Items.

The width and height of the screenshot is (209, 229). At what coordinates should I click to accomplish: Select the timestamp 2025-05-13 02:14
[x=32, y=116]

* * *

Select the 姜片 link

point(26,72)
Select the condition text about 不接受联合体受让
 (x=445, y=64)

---

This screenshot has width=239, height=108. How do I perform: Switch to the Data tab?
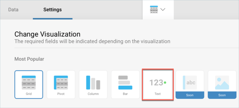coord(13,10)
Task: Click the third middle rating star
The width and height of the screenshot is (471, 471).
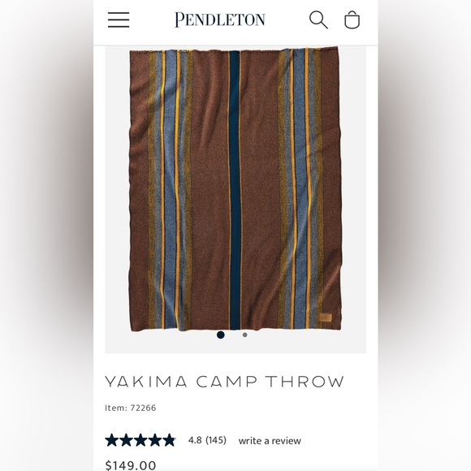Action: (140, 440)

The task. Copy the rows word for word, beginning at the line containing "The width and height of the screenshot is (209, 229)." and stopping after the line containing "[x=32, y=116]".

Result for this task.
The width and height of the screenshot is (209, 229). At what coordinates should I click to accomplish: Select the timestamp 2025-05-13 02:14
[x=32, y=116]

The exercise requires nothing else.